Teilweise wird eine Berücksichtigung unter Verweis auf die Regelung zur Unpfändbarkeit in §§ 2 Abs. 4 S. 1, 10 Abs. 1 BEEG, 54 Abs. 3 Nr. 1 SGB I bis zur Höhe von 300 Euro abgelehnt (so: Kindl/Meller-Hannich, Gesamtes Recht der Zwangsvollstreckung, 4. Auflage 2021, ZPO § 850c Rn. 21; wohl auch: Saenger, Zivilprozessordnung, 9. Auflage 2021, ZPO § 850c Rn. 14).
Andere lehnen eine solche pauschale Nichtberücksichtigung ab (so: BeckOK ZPO/Riedel, 40. Ed. 1.3.2021, ZPO § 850c Rn. 24/24.1, der stattdessen eine konkret einzelfallbezogene Ermessensentscheidung befürwortet) oder halten eine generelle Nichtberücksichtigung nur im Anwendungsbereich des § 54 Abs. 3 Nr. 3 SGB I für möglich, da die dort erfassten Geldleistungen dafür bestimmt sind, einen Mehrbedarf abzudecken (so: Rellermeyer in: Stöber/Rellermeyer, Forderungspfändung, 17. Aufl. 2020, Pfändung von Arbeitseinkommen, Rn. C_262, der allerdings bei Kindl/Meller-Hannich, a.a.O. unter Fn. 36 wohl fälschlich als Nachweis für die dort vertretene Ansicht angeführt wird).

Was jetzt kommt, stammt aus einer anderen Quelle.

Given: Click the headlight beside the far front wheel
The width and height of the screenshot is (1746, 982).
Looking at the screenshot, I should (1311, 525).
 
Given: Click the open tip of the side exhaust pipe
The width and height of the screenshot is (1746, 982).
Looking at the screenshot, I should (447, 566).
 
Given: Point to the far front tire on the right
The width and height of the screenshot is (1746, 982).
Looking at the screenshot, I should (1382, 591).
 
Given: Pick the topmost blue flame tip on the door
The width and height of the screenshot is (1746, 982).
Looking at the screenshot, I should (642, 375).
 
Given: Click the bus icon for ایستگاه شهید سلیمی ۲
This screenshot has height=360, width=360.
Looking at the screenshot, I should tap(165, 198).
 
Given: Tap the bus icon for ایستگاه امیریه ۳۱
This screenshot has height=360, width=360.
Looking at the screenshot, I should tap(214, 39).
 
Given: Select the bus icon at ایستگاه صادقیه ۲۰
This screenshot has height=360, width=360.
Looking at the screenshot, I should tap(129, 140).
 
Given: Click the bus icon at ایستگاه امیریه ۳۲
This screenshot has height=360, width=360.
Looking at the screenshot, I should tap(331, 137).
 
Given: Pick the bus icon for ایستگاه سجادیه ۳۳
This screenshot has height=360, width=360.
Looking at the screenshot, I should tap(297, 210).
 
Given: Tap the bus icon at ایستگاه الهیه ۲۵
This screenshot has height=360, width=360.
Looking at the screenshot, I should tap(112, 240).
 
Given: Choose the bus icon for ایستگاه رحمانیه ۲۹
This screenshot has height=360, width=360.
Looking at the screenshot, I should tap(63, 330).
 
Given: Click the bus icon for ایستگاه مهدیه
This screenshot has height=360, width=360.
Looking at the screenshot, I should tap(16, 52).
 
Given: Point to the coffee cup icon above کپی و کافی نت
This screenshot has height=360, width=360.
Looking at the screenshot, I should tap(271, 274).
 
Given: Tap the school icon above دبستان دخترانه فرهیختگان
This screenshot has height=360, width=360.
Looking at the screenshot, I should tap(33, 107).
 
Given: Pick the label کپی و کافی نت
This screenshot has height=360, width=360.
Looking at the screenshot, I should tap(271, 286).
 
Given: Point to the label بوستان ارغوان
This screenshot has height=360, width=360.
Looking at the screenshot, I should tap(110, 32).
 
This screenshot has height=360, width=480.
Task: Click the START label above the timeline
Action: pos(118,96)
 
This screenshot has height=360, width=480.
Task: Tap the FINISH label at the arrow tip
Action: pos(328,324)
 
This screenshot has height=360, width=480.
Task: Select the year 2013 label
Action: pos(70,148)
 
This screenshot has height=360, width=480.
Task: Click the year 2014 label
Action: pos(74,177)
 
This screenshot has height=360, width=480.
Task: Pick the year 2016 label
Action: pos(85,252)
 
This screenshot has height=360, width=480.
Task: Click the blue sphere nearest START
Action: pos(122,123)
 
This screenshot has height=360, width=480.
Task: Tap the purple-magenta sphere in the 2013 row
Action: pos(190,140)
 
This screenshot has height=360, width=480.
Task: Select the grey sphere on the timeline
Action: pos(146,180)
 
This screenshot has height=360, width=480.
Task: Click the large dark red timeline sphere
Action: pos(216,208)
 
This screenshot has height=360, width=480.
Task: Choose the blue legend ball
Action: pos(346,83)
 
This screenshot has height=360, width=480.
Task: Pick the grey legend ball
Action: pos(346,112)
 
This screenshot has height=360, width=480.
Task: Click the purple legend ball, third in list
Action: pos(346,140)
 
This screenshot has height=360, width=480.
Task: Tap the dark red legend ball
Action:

Letzterer Ansicht schließt sich die Kammer an. Eine pauschale Nichtberücksichtigung in Anlehnung an § 54 Abs. 3 SGB I trägt dem im Rahmen von § 850c Abs. 4 ZPO vorzunehmenden Interessensausgleich zwischen dem Vollstreckungsinteresse des Gläubigers und dem Interesse des Schuldners und der Personen, denen dieser gesetzlich zum Unterhalt verpflichtet, nicht ausreichend Rechnung. Letztlich geht es nicht um eine Pfändung beim Unterhaltsberechtigten, sondern um die Wertungsfrage, inwieweit eigene Einkünfte des Unterhaltsberechtigten zu berücksichtigen sind. Dabei ist zu berücksichtigen, dass das Elterngeld eine Doppelnatur hat: Es dient zum einen als konkreter Einkommensersatz und andererseits einkommensunabhängig der Familienförderung (BeckOK ArbR/Röhl, 60. Ed. 1.6.2021, BEEG § 10 Rn. 1). Der gesetzlichen Regelung in §§ 2 Abs. 4 S. 1, 10 Abs. 1 BEEG kann dabei auch mit Blick auf die zu wahrende Einheit der Rechtsordnung nicht entnommen werden, dass dies im Rahmen des § 850c Abs. 4 ZPO zwingend eine Nichtberücksichtigung des anrechnungsfreien Mindestelterngeldes in Höhe von 300 Euro zur Folge haben würden. Denn eine Anrechnung des Elterngeldmindestbetrages findet grundsätzlich auch in voller Höhe auf Grundsicherungsleistungen nach dem SGB II und SGB XII statt, § 10 Abs. 5 S. 1 BEEG (vgl. auch BSG, Urteil vom 26.07.2016 – B 4 KG 2/14 R). In Anbetracht dessen erscheint es zulässig, nicht nur den Teil des Elterngeldes, welcher Einkommensersatz der unterhaltsberechtigten Person ist, als eigene Einnahmen im Rahmen des § 850c Abs. 4 ZPO zu berücksichtigen, sondern auch das Mindestelterngeld in Höhe von 300,00 Euro, selbst wenn dies nach dem Willen des Gesetzgebers auch der Familienförderung dient.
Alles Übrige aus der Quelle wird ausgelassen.